Empowering refugees in urban settings in Jordan.
The Community Based Support to Refugees 2 (CBSR II) program provides community services and support to Jordanian host-community members, and Syrian and non-Syrian refugees residing in camp (Za’atari, King Abdullah Park (KAP), and Cyber City (CC)) and urban settings through community outreach, mobilization and capacity development.
The three overarching objectives of CBSR II are:
- Providing support in assessing the status and needs of the Syrian refugee population in order to connect refugees with the services needed;
- Supporting and expanding community mobilization and self-management among refugees and Jordanians in urban host communities; and
- Providing access to services for those with specialized needs, including psychosocial issues, disabilities, injuries, chronic diseases and survivors of sexually based gender violence (SGBV).
In the urban setting, CBSR II manages the largest Home Visit (HV) outreach project in Jordan and has become the primary partner responsible for vulnerability assessments. The program has successfully provided vulnerability criteria data for well over 200,000 Syrian and Iraqi refugee cases throughout Jordan, enabling UNHCR to provide cash assistance and other services to the most vulnerable. Outreach work has contributed significantly to UNHCR’s Refugee Assistance Information System (RAIS) database, allowing not only UNHCR, but all authorized agencies to access large amounts of assessment data and understand the broader refugee situation in Jordan, including the most prevalent issues and needs across multiple sectors of aid. The program also manages a community-level health referral system in which Community Health Workers (CHWs) identify patients with healthcare needs and refer them to the Ministry of Health (MoH) or I/NGO clinics to receive available services.
CBSR II also engages and empowers urban refugees through community dialogue, decision-making and shelter enhancement.
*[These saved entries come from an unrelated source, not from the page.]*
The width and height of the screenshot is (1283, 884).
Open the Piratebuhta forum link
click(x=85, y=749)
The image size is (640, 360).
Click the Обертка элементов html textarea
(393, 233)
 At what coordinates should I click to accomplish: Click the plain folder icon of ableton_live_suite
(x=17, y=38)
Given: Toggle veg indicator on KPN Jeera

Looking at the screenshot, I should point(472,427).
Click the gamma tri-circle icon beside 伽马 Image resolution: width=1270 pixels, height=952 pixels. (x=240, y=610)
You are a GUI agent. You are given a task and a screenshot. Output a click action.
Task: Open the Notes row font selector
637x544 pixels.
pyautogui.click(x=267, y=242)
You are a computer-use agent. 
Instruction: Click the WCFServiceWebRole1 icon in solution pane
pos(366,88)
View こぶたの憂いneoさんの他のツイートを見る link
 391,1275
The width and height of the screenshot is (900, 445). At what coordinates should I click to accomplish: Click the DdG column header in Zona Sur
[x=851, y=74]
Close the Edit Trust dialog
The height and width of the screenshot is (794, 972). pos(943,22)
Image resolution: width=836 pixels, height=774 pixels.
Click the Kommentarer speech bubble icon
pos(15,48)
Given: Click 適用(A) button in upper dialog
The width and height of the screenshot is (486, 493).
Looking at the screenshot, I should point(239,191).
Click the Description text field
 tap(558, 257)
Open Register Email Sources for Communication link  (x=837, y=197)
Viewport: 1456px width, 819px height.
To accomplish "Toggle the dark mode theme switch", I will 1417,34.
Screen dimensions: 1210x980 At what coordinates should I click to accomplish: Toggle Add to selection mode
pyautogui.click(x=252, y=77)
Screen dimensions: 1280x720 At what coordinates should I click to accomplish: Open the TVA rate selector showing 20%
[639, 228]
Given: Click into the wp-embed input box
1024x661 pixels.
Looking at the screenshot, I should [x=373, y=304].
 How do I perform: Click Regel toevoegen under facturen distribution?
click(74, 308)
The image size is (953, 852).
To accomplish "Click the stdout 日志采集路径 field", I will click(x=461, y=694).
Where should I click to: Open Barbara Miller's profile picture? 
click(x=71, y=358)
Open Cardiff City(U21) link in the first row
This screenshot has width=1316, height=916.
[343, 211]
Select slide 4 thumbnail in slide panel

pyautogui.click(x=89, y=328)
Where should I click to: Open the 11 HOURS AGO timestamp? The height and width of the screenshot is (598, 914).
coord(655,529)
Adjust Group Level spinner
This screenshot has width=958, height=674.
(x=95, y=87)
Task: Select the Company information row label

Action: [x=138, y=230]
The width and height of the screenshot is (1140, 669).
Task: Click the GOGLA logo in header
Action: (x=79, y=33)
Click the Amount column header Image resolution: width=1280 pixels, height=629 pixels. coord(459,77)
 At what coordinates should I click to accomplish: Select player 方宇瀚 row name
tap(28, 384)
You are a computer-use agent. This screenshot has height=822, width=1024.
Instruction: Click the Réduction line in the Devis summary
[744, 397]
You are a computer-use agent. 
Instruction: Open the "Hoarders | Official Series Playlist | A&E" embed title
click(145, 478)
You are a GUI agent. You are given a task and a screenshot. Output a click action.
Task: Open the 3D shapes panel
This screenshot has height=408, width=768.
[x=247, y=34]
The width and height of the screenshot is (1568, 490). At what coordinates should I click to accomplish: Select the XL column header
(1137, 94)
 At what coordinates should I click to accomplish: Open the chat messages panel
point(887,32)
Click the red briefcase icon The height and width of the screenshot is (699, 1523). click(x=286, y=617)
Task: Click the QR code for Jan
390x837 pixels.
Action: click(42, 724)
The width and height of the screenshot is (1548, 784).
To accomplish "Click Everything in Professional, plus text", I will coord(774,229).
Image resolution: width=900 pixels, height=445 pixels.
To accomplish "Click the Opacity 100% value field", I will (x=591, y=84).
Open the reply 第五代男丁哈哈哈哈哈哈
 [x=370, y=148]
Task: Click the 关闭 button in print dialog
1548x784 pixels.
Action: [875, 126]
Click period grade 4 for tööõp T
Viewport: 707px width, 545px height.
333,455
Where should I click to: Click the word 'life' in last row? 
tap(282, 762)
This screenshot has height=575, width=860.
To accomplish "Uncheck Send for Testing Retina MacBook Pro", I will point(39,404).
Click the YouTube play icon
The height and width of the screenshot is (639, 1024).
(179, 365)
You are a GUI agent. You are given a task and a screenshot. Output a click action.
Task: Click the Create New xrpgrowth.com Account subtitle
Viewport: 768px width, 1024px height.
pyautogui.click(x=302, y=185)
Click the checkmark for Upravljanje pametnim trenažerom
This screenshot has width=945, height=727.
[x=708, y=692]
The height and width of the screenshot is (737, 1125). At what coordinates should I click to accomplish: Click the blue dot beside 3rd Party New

The program pairs with a number of Community Based Organizations (CBOs) and Community Support Committees (CSCs) to bring together diverse community representatives to discuss the major concerns and needs of the community and set action plans to address those needs. CSCs have facilitated a number of events, including awareness sessions on specific health issues, remedial education classes, skills-building workshops and social events. The program works with two CBOs in Amman and Zarqa that provide Syrian and Iraqi refugees working as commercial sex workers (CSWs) with essential services that improve and empower them to maintain their physical and mental well-being through improved awareness and access to services. Through counselors and peer educators, CSWs have access to psychosocial counselling, drop-in centers, medical testing for HIV/AIDS/STDs and pertinent health information.
Currently, the program is working to improve quality of life through home improvements for low-income Jordanian families in urban host communities struggling to accommodate refugee populations. Engineers assess targeted homes, identify repair needs, conduct costs assessments and develop case-by-case strategies to serve each household. These shelter rehabilitations, taking place in Southern governorates including Ma’an, Tafilah, Karak and Aqaba, materially and sustainably improve the quality of life for host communities.